If a private lender does not offer a lower interest rate than you currently have, it may be best to stay with your federal loan servicer. Keep in mind that refinancing does not guarantee you will receive better service. According to a CFPB report, nonfederal student loans receive more complaints as a whole than federal student loans.
Great Lakes Customer Service and How to Submit a Complaint
If you want to file a complaint about Great Lakes, check out these websites to report an issue or problem you have with the servicer.
FSA Feedback System: You can use this federal student aid feedback system to file a complaint about your experience with the student loan servicer. You must describe the issue you are having and how you would like it to be resolved, and attach any relevant documents. The Federal Student Aid office will respond as quickly as possible to your report.
Consumer Financial Protection Bureau (CFPB): You can also submit a complaint with the CFPB, another government website, where 97% of consumers receive a timely response to their issue. To file a complaint, the website will ask a few questions to categorize the problem you are having and then has a section where you can describe what happened with the servicer.
Better Business Bureau (BBB): The Better Business Bureau works to resolve issues consumers are having with businesses. You can file a complaint with them, in which you must include your name, address and email with details about the issues you are having. The BBB will forward your report to the business and will ask for a response within 14 days. If the company doesn't respond, they will send another request.
If you have a specific issue that can be addressed by Great Lakes or need help with your student loan payments, you can contact the servicer by phone, email, mail or through their social media accounts. Great Lakes' social accounts are a great way to receive general information, as their Facebook page has a one-hour response time. The company also has a knowledge center with a repayment planner to find the best repayment option for your budget and answers to the most common questions they receive.
Great Lakes Contact Information
Common Problems With Great Lakes Student Loans
In comparison to other loan servicers, Great Lakes doesn't have many complaints on file with the CFPB. In our study, we found that the servicer received only 310 complaints between March 2017 and March 2018, compared to Navient's 3,599 complaints, and Great Lakes has an A+ rating with the Better Business Bureau. Even so, the servicer has received three main complaints that clearly many borrowers have issues with. Some of the major complaints of Great Lakes include:
Trouble with how payments are being handled: Most borrower complaints have to do with payment problems, including misallocation of payments, false reporting of late payments and problems making extra payments. According to the CFPB, all issues were resolved with a timely response. But when working with any servicer, it's important to keep track of your payments each month even if you sign up for autopay.

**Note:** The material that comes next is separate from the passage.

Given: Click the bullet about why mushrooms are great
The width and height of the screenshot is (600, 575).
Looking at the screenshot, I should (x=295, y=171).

Receiving bad information about loan: Another common complaint is that borrowers are receiving incorrect information about their loans, especially when borrowers have attempted to file for deferment and forbearance. Again, keeping track of your payments and requests are important, especially when you are trying to stop payments. It is best to contact the servicer as soon as possible when you are having issues with your account.

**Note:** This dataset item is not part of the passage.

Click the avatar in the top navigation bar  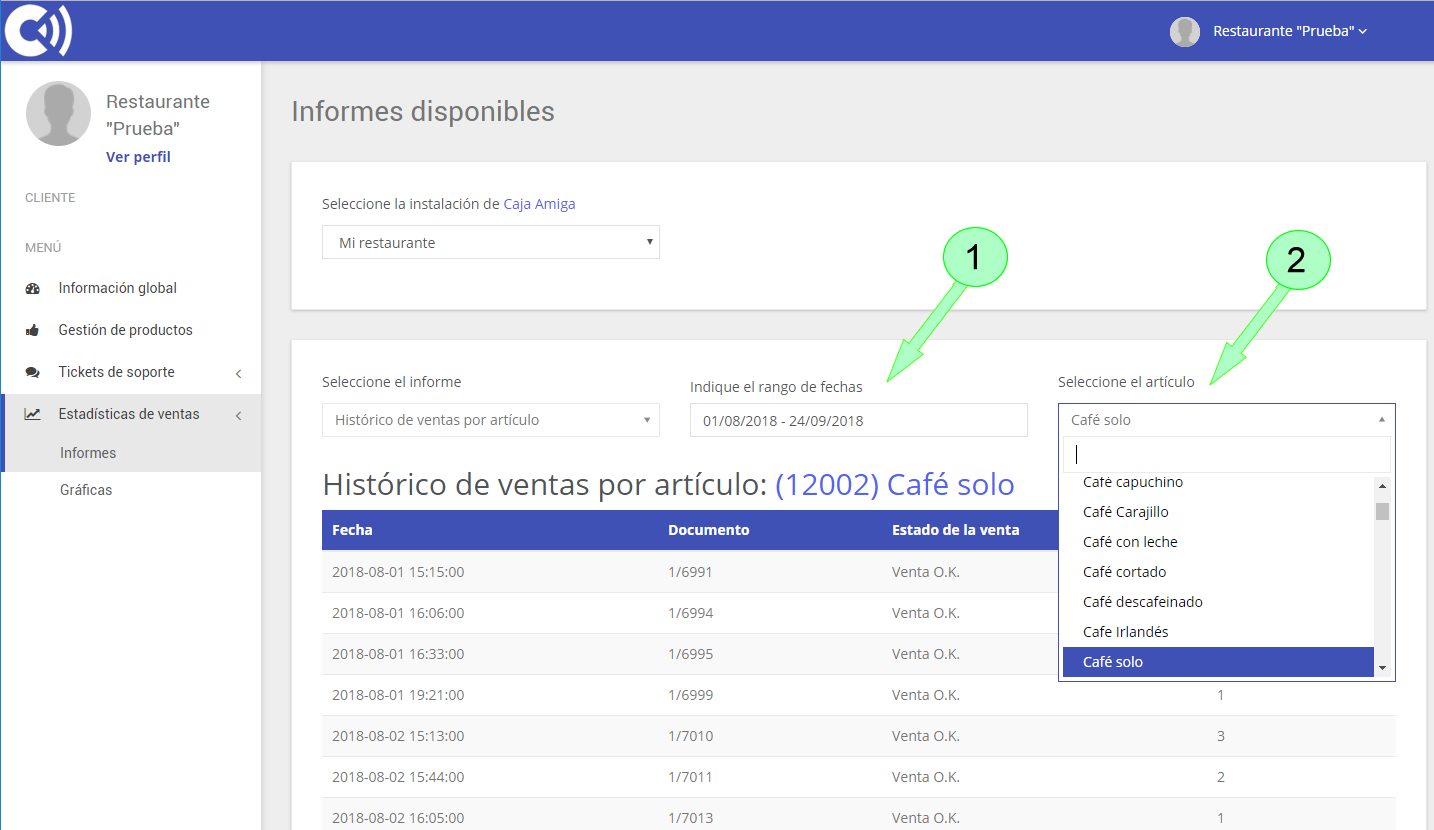click(x=1184, y=31)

Can't get other flexible options for repaying loan: Borrowers are either having a hard time changing repayment plans with Great Lakes or the company hasn't switched its repayment plan properly. The best way to deal with this is to document the process of switching repayment plans, including the date you filed for switching and received confirmation. Then, you should contact Great Lakes with that information to get everything sorted out quickly.